The Golconda Fort was the original capital of the Qutub Shahis. A water shortage compelled the shifting of the capital to Hyderabad. The Golconda area, has long been renowned for its diamond mines - the Koh-i-noor and the Hope Diamond are believed to have been excavated here. The fort is touted to be an engineering marvel with a single clap from a particular point at the entrance being audible at the upper reaches of the fortification. This fort is well constructed to hold out against intruders that Aurangzeb's armies took nine months to seize it. The Qutub Shahi tombs are about a kilometre from the fort. Do carry a hat and water for this outing and visit closer to dusk when there is a Sound-and-Light show (son et lumière) that takes place here. Do check locally for the timing and dates of the show
- RAMOJI FILM CITY – A sprawling movie studio that provides various in-house locations to produce movies.
- SHILPARAMAM – An arts and crafts village
Hyderabad is famous for its pearls. While the bazaars around the Charminar are replete with shops selling them, it is advisable to buy them from a reputed retailer like Jagadamba Pearls. In addition to white pearls, you will also find pink and black pearls available here. Lepakshi is a government-run store that houses a range of handicrafts indigenous to the state of Andhra Pradesh like leather puppets, Bidri silver ware, Nirmal Painting, Ettikopaka toys and Kondapalli toys. APCO is the government-run fabric outlet where you will find cottons and silks in various textile traditions – Pochampalli (Ikat), Kalamkari and Dharmavaram to name a few. Visit Joshi's for local masalas and pickles.
Hyderabadi Biriyani is considered quite the delicacy and Paradise in Secunderabad, Hyderabad's twin city, is touted as the best restaurant for its authenticity of flavour. A word of caution – Hyderabadi food tends to be fiery.
Among side dishes for Indian breads, do taste the Dalcha (a mutton and lentil stew), Baghare Baingan (Hyderabad-style stuffed aubergines) and in the winters, the Nihari (a spicy breakfast dish made with goat shanks). Among desserts, don't miss the Qubani Ka Meetha (Apricot Pudding), Double Ka Meetha (bread pudding) and Falooda (an exotic vermicelli beverage of Persian origin).

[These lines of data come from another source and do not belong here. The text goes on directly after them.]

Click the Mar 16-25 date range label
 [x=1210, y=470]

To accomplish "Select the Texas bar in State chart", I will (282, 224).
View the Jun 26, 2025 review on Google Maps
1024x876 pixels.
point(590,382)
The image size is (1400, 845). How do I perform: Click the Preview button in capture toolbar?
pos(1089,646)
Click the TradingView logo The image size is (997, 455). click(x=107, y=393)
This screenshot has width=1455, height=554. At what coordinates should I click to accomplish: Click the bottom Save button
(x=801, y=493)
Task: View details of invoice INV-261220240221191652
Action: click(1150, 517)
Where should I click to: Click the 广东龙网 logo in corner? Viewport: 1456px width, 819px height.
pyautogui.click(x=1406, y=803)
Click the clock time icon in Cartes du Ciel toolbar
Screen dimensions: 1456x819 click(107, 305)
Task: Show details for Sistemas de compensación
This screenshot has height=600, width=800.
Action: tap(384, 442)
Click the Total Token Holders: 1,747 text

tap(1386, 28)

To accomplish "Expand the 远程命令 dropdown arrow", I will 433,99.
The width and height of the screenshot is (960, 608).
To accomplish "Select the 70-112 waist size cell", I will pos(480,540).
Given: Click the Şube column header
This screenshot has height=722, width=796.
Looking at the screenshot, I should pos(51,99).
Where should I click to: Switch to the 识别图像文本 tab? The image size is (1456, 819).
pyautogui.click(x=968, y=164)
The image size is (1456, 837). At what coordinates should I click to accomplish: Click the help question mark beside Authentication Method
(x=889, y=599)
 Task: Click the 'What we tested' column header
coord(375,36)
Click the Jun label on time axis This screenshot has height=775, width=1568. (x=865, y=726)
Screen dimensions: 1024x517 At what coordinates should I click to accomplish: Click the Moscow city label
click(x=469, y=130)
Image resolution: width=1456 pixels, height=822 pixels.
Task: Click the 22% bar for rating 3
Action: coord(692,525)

Lukhmi (filo stuffed with a mutton-mince) is a popular snack.
Hyderabad has a profusion of Irani cafes where the Irani tea and Osmania biscuits are much favoured. Visit Pulla Reddy Sweets for authentic ghee-based confections.
The Hussain Sagar Lake is a favourite evening hangout for the people of Hyderabad. The main attraction is the giant statue of a standing Buddha. The lights along the lake look akin to a necklace of diamonds and Necklace Road is meant to highlight exactly this effect. From the Lumbini Park jetty, one can take boat rides around the lake.Hyderabad has its share of malls, movie theatres and sports stadia. Do check local listings for events.
NOTE: In recent months, Hyderabad has had its share of unrest owing to communal tension and the claim for a separate Telengana state. Do keep abreast of the situation before visiting the city.